Would we create multiple mutators out of one Assign? (I like the current simplicity of a 1-1 model) Could we create a mutation having multiple locations on the same resource? This could make tracking which mutation is applied on a resource somewhat difficult (aka: #1140), especially if more than one location is modified for a kind.

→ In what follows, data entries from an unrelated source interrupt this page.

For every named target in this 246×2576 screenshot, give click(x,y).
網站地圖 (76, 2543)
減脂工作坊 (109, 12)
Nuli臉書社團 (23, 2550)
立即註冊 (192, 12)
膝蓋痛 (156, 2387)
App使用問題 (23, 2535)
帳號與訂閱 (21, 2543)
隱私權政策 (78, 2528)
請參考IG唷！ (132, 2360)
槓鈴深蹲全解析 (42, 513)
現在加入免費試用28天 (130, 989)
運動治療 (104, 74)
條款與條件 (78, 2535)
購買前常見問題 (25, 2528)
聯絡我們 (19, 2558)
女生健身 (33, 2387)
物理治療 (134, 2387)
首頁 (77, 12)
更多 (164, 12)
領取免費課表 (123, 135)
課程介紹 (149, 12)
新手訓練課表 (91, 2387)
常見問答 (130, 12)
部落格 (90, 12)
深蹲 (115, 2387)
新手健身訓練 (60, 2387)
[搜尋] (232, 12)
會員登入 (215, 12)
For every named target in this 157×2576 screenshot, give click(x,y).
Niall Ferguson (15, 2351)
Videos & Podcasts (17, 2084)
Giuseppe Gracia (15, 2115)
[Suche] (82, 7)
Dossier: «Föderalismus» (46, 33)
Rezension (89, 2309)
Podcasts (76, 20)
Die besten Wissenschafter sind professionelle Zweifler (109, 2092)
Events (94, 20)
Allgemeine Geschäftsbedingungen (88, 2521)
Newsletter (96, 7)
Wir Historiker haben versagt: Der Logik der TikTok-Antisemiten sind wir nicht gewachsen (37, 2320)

It has some potential for being abused for grouping unrelated items, for example:

  applyTo:
  - groups: [ "" ]
    kinds: [ Pod ]
    versions: v1
    location: "spec.containers[name:*].livenessProbe.failureThreshold"
  - groups: [ apps ]
    kinds: [ Pod ]
    versions: [ v1 ]
    location: "spec.containers[name:*].resources.limits.cpu"
  - groups: [ apps ]
    kinds: [ Deployment ]
    versions: [ v1 ]
    location: "spec.replicas"
  - groups: [ apps ]
    kinds: [ Deployment ]
    versions: [ v1 ]
    location: "spec.template.spec.containers[name:*].terminationGracePeriodSeconds:"
  parameters:
    assign:
      value: 10

mmirecki avatar Mar 15 '21 10:03 mmirecki

OK, well, if we can't move location into applyTo for reasons, then what is the benefit of applyTo at all? Objects can already be selected by spec.match. moving location into applyTo seems to further justify the existence of applyTo because it would let you surgically modify values for various objects across even when their structures differ. Otherwise, if the goal is 1:1 between selector:mutation then having both spec.match and applyTo do the same job seems to add redundancy for no benefit. I'm also still getting my head into mutations, so maybe I'm missing something obvious. If so, please enlighten me :)

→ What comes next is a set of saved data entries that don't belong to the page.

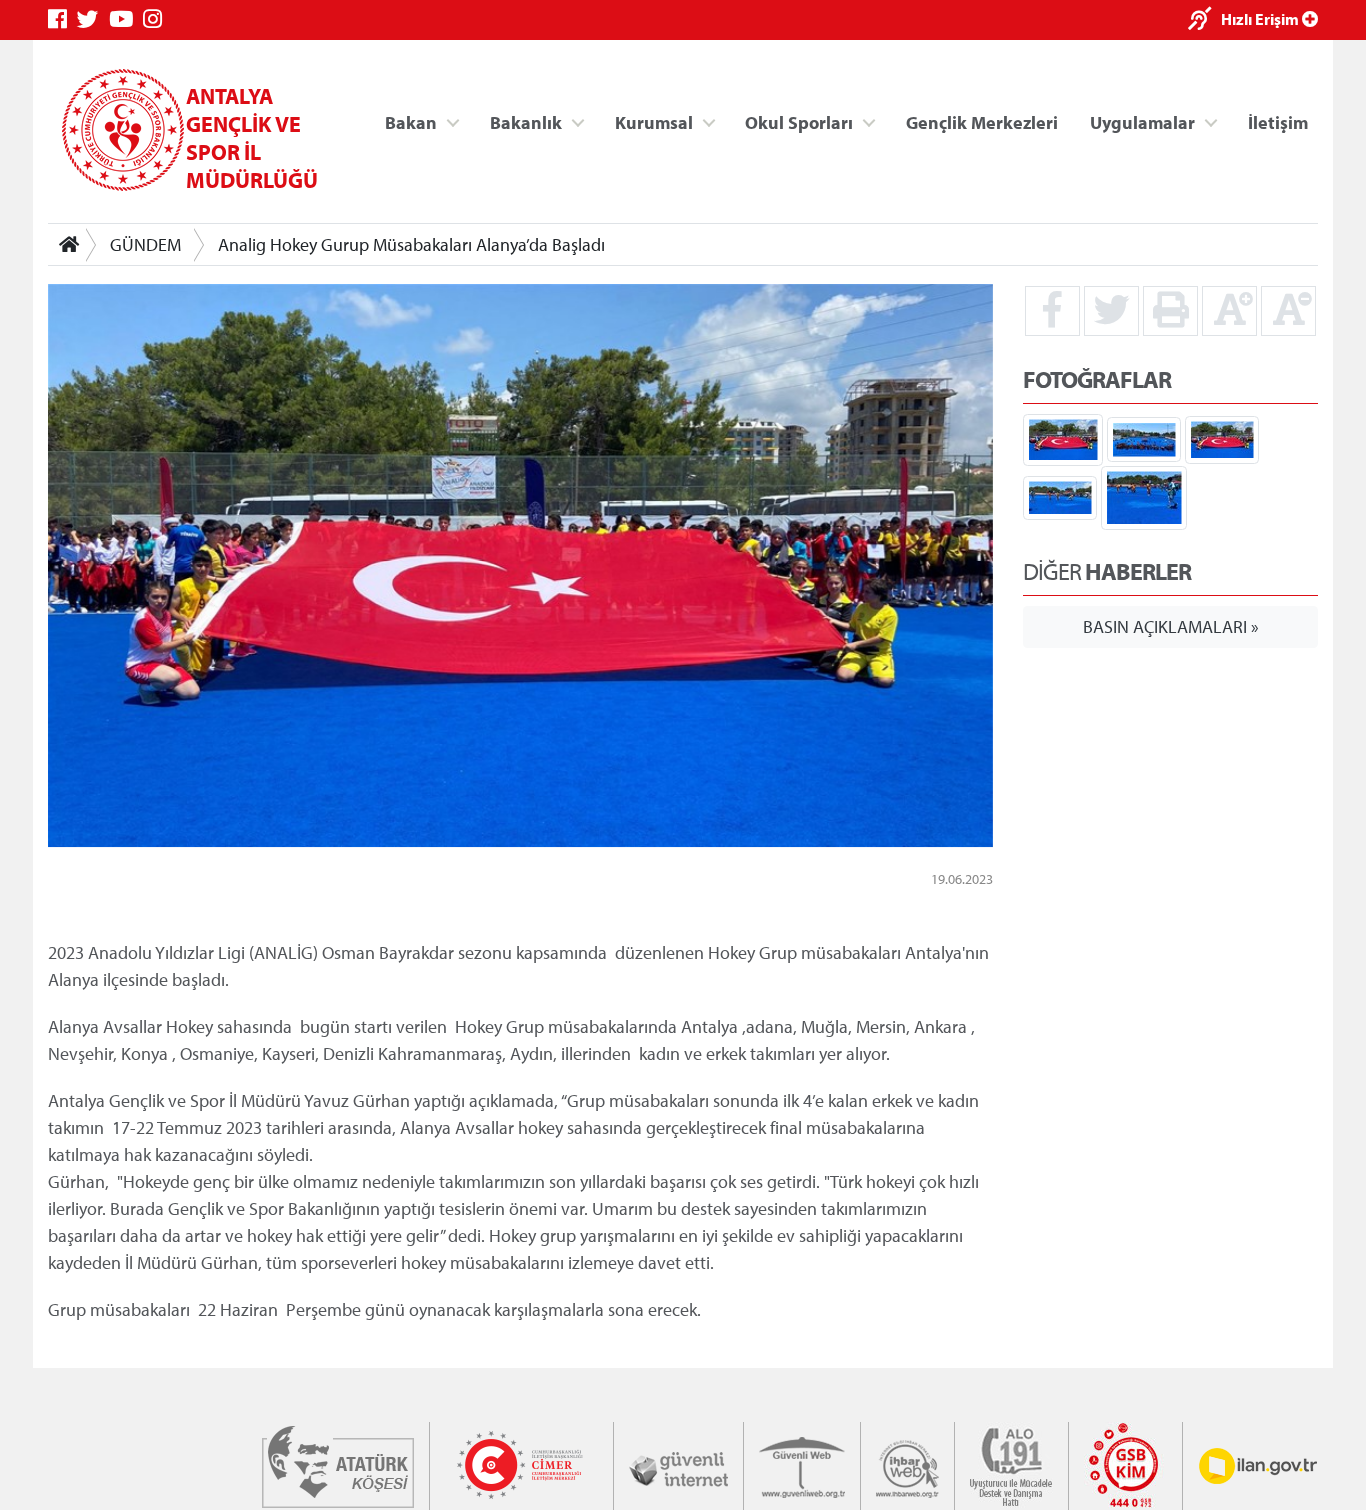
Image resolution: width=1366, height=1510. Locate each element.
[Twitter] (93, 19)
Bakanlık (526, 121)
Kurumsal (654, 121)
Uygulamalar (1142, 121)
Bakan (411, 121)
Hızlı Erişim (1261, 19)
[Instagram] (157, 19)
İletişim (1278, 121)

It has some potential for being abused for grouping unrelated items...

I can also see this being framed as a "feature" vs. "abuse".

jdef avatar Mar 15 '21 19:03 jdef

The main reason for applyTo is that it binds a mutator to specific GVK(s). This is required (though that requirement is not explicitly enforced in the current release, as we are still building mutation) because each mutation implicitly defines a bit of an object's schema.

If I have 2 mutators, one that sets:

spec.containers = 7

And another one that sets:

spec.containers[name: Foo] = {<<some container>>}

then the two different mutators have different views for the type of spec.containers (integer vs. list). Which one is right?

For Pods, the second one is right, and we should ignore the first one.

What if we had some new resources called MaximumContainersPerPod though? The first mutator might be referring to that.

We have applyTo to solve for collision cases like this, which is why it's required.

It is true that applyTo and match.kinds overlap a lot. applyTo is more strict in that it doesn't allow wildcards, which makes which kinds the schema is being bound to explicit. match.kinds is still valuable for the AssignMetadata mutator, however. Because all objects share the same metadata schema, there is no need for schema binding here and wildcards are useful.

We decided to keep vestigial code (that still works) on ApplyTo for the sake of uniformity. We only need to maintain one set of matcher logic and users don't need to memorize schema differences (even though they'll never use match.kinds in the Assign mutator because it adds ~zero value).

maxsmythe avatar Mar 16 '21 03:03 maxsmythe

@maxsmythe thanks for the detailed explanation.

The one problem with this is that it becomes less clear how pathTests would work...

Can you elaborate on this feedback? I think I'm still missing some piece of the puzzle.

jdef avatar Mar 16 '21 11:03 jdef

For sure. PathTests are testing conditions at certain parts of the path depth (e.g. spec.containers should exist, but spec.containers[name: my-sidecar] must not exist. This is useful for things like using mutation to set a default value.

If you have multiple paths, maybe we could figure out which path test belongs to which path by figuring out which one is a prefix of the other, but that might fail if there is overlap (e.g. all of these have a spec field).

maxsmythe avatar Mar 18 '21 07:03 maxsmythe

This issue has been automatically marked as stale because it has not had recent activity. It will be closed in 14 days if no further activity occurs. Thank you for your contributions.

stale[bot] avatar Jul 23 '22 08:07 stale[bot]

This issue has been automatically marked as stale because it has not had recent activity. It will be closed in 14 days if no further activity occurs. Thank you for your contributions.